##### Provided entries #####

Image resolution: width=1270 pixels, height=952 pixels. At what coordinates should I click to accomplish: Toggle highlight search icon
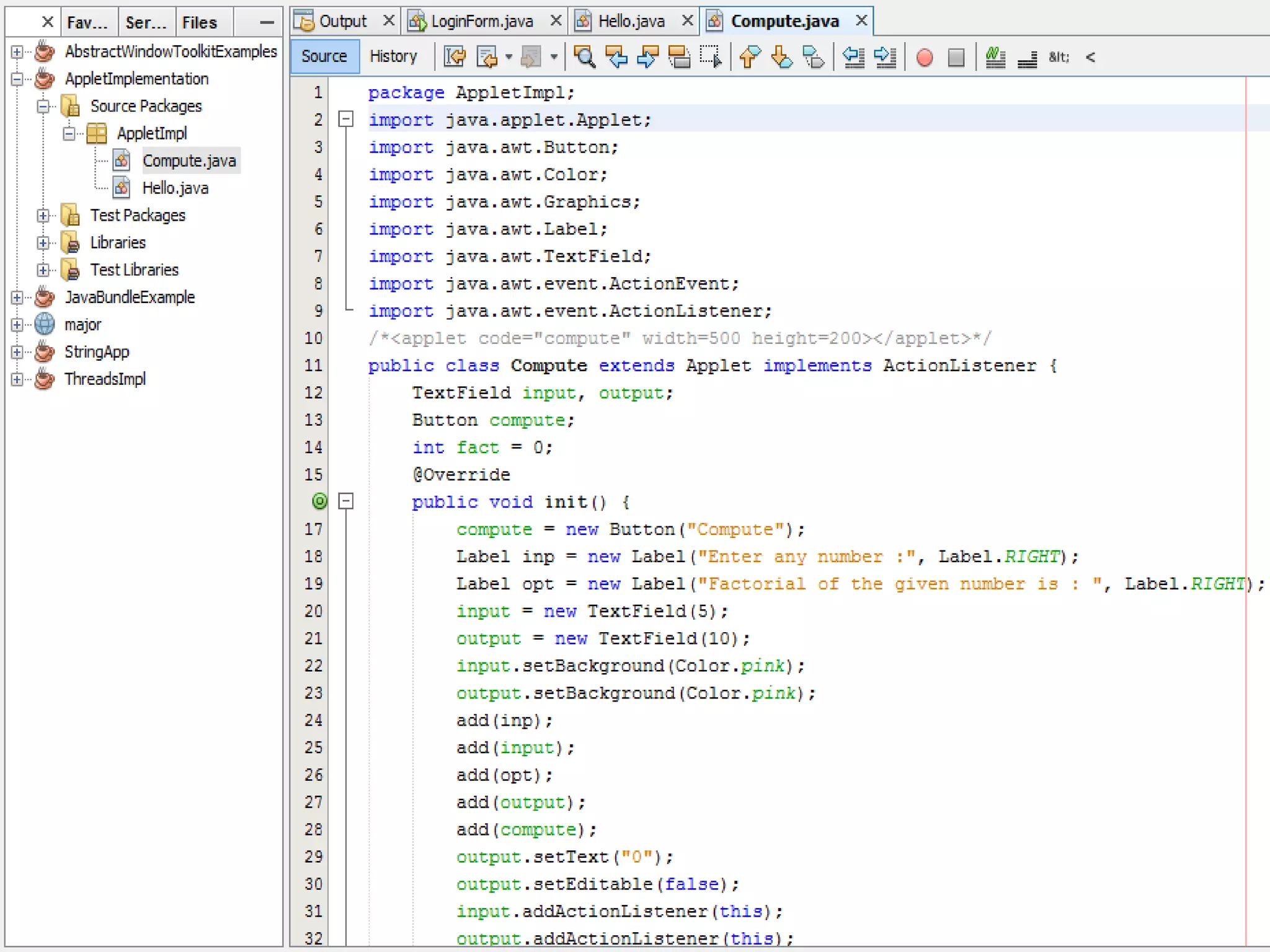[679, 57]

#####
##### Provided entries #####

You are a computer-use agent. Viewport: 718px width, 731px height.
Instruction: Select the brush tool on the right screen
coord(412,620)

#####

== Instructions to follow ==
Pick out each line in the material above that contains the word "height", and copy those lines in full.

== Exercise solution ==
Image resolution: width=1270 pixels, height=952 pixels. At what coordinates should I click to accomplish: Toggle highlight search icon
You are a computer-use agent. Viewport: 718px width, 731px height.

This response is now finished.